With all that surgery accomplished, it made the entire right side of my tongue numb to hot, cold, feeling, and taste. Nothing was fixed. Two weeks later my pain was worse than ever, so I went in and had a hematoma drained at the surgery site. That sucked. I felt relief for about two days then quickly realized all my pain from before the surgery had become worse than ever before.

Two weeks later, trying to give my best effort, I competed on Southie’s team and we placed 6th overall. It was a very welcomed distraction from everything that was going on with me at the time.

However nothing was solved. After going to the doctor and hospital twice a week for exams, second opinions, CT scans, PET scans, MRIs, and everything else under the sun, it was agreed that we had to go in and remove the mass below the floor of my mouth. The plan was to perform a level 1 neck dissection to remove pieces of the mass and run pathology tests while I was under the knife. If the tests came back clean, I would be patched up and be on my way…

Well they didn’t come back clean. It was found to be cancerous. This requires a much bigger procedure as well as a hundred days of chemotherapy and radiation treatment. 

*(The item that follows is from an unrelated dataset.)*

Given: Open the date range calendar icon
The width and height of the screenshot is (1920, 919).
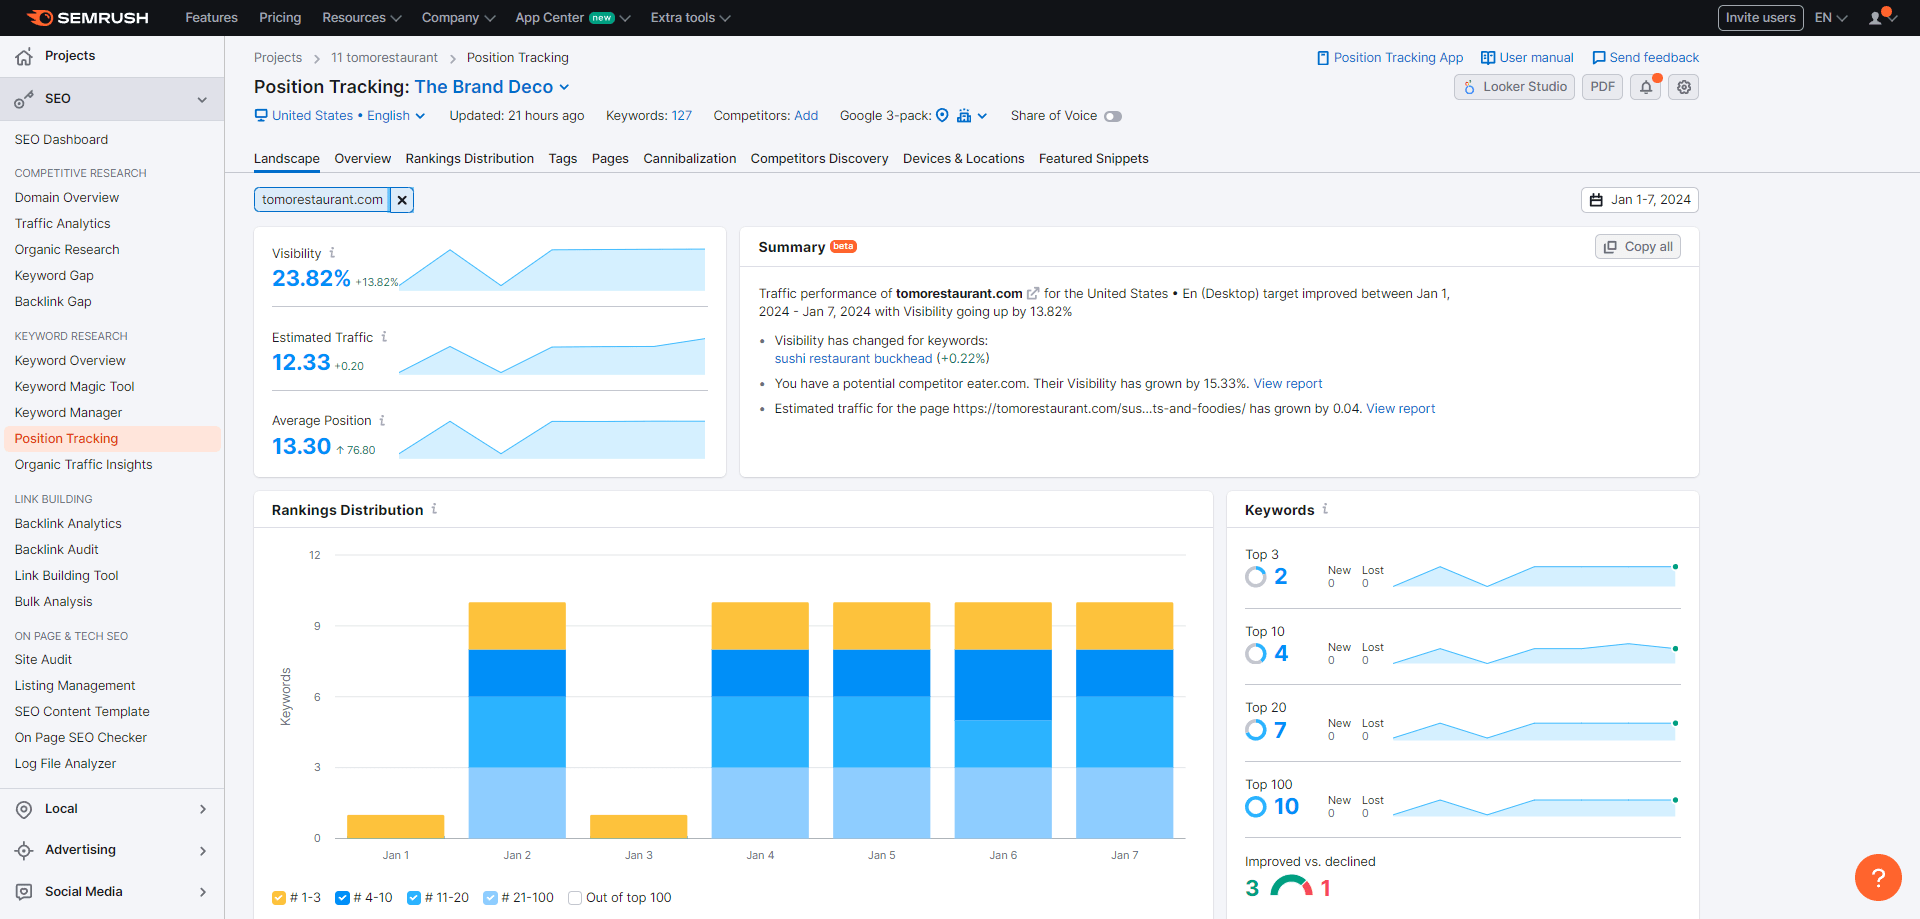Looking at the screenshot, I should (x=1597, y=200).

The doctor brought me out of surgery to deliver the news and start the healing process to get ready for the future treatment. This was almost the worst case scenario. Throughout the last 7 months there hasn’t been one day when I haven’t been in pain. Not one morning that I wake up and it isn’t the first thing I think about or the last thing on my mind as I fall asleep. It has affected every aspect of my life. Occasionally, even waking me up from sleep, which I thought was my only relief.

I’m facing a long and tough road ahead. The next surgery will cause me to lose about 70% of my tongue along with lymph nodes and glands. I will recover in the ICU for 3 days unable to speak with a temporary tracheotomy. I’ll need therapy to learn how to talk again as well as swallow. I’ll be on a feeding tube for an unknown amount of time. When I am strong enough, I will begin chemotherapy and radiation treatment. 

So far I have not been broken by the situation and with each day I find something positive to focus on. I have a long fight ahead of me. I gather some strength from within and the rest from my friends and family. Your strength makes me strong. Please help me in this fight.